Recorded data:
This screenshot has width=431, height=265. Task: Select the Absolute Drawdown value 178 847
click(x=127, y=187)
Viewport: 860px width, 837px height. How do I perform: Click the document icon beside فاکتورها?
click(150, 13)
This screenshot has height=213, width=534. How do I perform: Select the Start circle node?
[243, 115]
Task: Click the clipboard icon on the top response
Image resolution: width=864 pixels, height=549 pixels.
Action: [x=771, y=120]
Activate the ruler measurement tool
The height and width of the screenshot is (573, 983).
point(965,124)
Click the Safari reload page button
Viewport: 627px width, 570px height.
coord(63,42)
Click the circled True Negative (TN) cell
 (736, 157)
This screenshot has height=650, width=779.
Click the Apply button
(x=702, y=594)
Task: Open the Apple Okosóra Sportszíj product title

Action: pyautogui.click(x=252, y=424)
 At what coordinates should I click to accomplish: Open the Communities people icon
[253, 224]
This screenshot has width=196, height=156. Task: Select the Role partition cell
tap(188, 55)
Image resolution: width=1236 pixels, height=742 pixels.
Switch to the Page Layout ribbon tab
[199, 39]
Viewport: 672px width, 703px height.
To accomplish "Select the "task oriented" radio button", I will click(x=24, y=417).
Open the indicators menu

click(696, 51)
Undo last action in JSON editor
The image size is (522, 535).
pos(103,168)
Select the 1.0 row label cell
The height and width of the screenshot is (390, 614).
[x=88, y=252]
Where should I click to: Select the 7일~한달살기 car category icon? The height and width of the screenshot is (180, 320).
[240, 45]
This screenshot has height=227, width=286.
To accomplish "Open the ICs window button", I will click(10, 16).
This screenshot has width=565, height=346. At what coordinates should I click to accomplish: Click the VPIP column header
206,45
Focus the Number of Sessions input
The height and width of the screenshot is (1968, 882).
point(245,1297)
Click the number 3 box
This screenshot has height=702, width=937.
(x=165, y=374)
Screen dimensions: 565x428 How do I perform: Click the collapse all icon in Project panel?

Directions —
Repeat exactly, and only, the lines from the one containing "Activate the ruler measurement tool" through the last line above.

Output for this exercise —
Activate the ruler measurement tool
The height and width of the screenshot is (573, 983).
point(965,124)
Click the Safari reload page button
Viewport: 627px width, 570px height.
coord(63,42)
Click the circled True Negative (TN) cell
 (736, 157)
This screenshot has height=650, width=779.
Click the Apply button
(x=702, y=594)
Task: Open the Apple Okosóra Sportszíj product title

Action: pyautogui.click(x=252, y=424)
 At what coordinates should I click to accomplish: Open the Communities people icon
[253, 224]
This screenshot has width=196, height=156. Task: Select the Role partition cell
tap(188, 55)
Image resolution: width=1236 pixels, height=742 pixels.
Switch to the Page Layout ribbon tab
[199, 39]
Viewport: 672px width, 703px height.
To accomplish "Select the "task oriented" radio button", I will click(x=24, y=417).
Open the indicators menu

click(696, 51)
Undo last action in JSON editor
The image size is (522, 535).
pos(103,168)
Select the 1.0 row label cell
The height and width of the screenshot is (390, 614).
[x=88, y=252]
Where should I click to: Select the 7일~한달살기 car category icon? The height and width of the screenshot is (180, 320).
[240, 45]
This screenshot has height=227, width=286.
To accomplish "Open the ICs window button", I will click(10, 16).
This screenshot has width=565, height=346. At what coordinates should I click to accomplish: Click the VPIP column header
206,45
Focus the Number of Sessions input
The height and width of the screenshot is (1968, 882).
point(245,1297)
Click the number 3 box
This screenshot has height=702, width=937.
(x=165, y=374)
Screen dimensions: 565x428 How do I perform: Click the collapse all icon in Project panel?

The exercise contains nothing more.